New information will help scientists better understand cancer.
A research team can now learn more about oral cancer thanks to a 3-dimensional model of lab-made tissue that represents the oral cavity. Using this model, researchers discovered that the tissue can trigger something in the cell adhesion protein involved with the development of cancer.
The study was published in the January issue of Epigenetics.
This information indicates that drugs being tested for the purpose of treating cancer need to undergo more rigorous standards before being placed on the market. These new tissue-like systems can tell the researchers more than petri dish-type models.
The reason why this model is successful is because of the way the system triggers mechanisms that determine whether or not genes involved with cancer will be activated or not. The researchers were able to see the interaction between cells because of the tissue structure.
Invasion and metastasis happen when the cells break off from the main cancer site. Finding ways to treat cancers to bring back the protein E-cadherin is a vital method to limit the progression of cancer.

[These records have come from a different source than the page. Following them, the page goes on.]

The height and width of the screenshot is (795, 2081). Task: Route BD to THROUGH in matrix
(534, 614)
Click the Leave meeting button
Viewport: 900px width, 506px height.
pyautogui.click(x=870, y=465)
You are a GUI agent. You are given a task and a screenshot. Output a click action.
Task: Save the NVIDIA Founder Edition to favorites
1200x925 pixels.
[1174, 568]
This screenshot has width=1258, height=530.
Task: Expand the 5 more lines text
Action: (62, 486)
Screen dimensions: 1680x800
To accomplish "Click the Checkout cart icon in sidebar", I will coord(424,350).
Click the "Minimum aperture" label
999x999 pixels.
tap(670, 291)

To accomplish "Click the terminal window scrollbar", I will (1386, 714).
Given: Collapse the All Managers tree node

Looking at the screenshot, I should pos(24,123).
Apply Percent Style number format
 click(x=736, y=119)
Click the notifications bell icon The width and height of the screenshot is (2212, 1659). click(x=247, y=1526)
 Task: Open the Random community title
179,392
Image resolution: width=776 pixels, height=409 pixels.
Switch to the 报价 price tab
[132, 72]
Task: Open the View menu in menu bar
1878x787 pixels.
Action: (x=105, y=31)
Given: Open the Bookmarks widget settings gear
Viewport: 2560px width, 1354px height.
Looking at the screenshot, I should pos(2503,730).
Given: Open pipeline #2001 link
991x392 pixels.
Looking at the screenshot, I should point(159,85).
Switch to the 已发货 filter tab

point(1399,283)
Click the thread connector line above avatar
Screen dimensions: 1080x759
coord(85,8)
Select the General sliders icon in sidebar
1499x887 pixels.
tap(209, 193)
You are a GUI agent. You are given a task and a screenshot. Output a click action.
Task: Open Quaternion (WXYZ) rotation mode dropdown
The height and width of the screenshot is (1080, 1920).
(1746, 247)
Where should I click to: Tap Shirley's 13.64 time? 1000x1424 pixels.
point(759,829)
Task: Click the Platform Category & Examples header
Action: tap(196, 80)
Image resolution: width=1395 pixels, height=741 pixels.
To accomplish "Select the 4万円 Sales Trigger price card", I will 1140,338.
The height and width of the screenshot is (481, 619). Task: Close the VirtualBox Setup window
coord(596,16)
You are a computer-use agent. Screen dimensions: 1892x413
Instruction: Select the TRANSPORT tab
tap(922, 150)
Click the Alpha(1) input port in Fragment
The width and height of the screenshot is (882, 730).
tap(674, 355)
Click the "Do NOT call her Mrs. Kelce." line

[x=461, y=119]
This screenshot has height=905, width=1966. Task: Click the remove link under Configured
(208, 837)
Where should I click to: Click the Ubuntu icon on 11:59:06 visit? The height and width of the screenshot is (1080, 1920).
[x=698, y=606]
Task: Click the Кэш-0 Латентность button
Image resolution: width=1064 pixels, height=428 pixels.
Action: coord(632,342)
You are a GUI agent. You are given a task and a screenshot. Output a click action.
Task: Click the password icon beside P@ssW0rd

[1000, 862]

The research team included Teresa DesRochers, PhD, a graduate of the Sackler School of Graduate Biomedical Sciences at Tufts, and currently in the department of biomedical engineering at Tufts University School of Engineering; Jonathan Garlick, DDS, PhD, a professor in the oral and maxillofacial pathology department at Tufts University School of Dental Medicine; Laurie Jackson-Grusby, PhD, associate in pathology at Children’s Hospital, Boston, and assistant professor at Harvard Medical School; Yulia Shamis, MSc, a PhD student at the Sackler School of Graduate Biomedical Sciences; Addy Alt-Holland, MSc, PhD, an assistant professor at Tufts University School of Dental Medicine; Yasusei Kudo, DDS, PhD, and Takashi Takata, DDS, PhD, both of the department of oral and maxillofacial pathobiology, Graduate School of Biomedical Sciences, Hiroshima University, Japan; and Guangwen Wang, PhD, previously a fellow at Children’s Hospital Boston, now a senior scientist at Stemgent.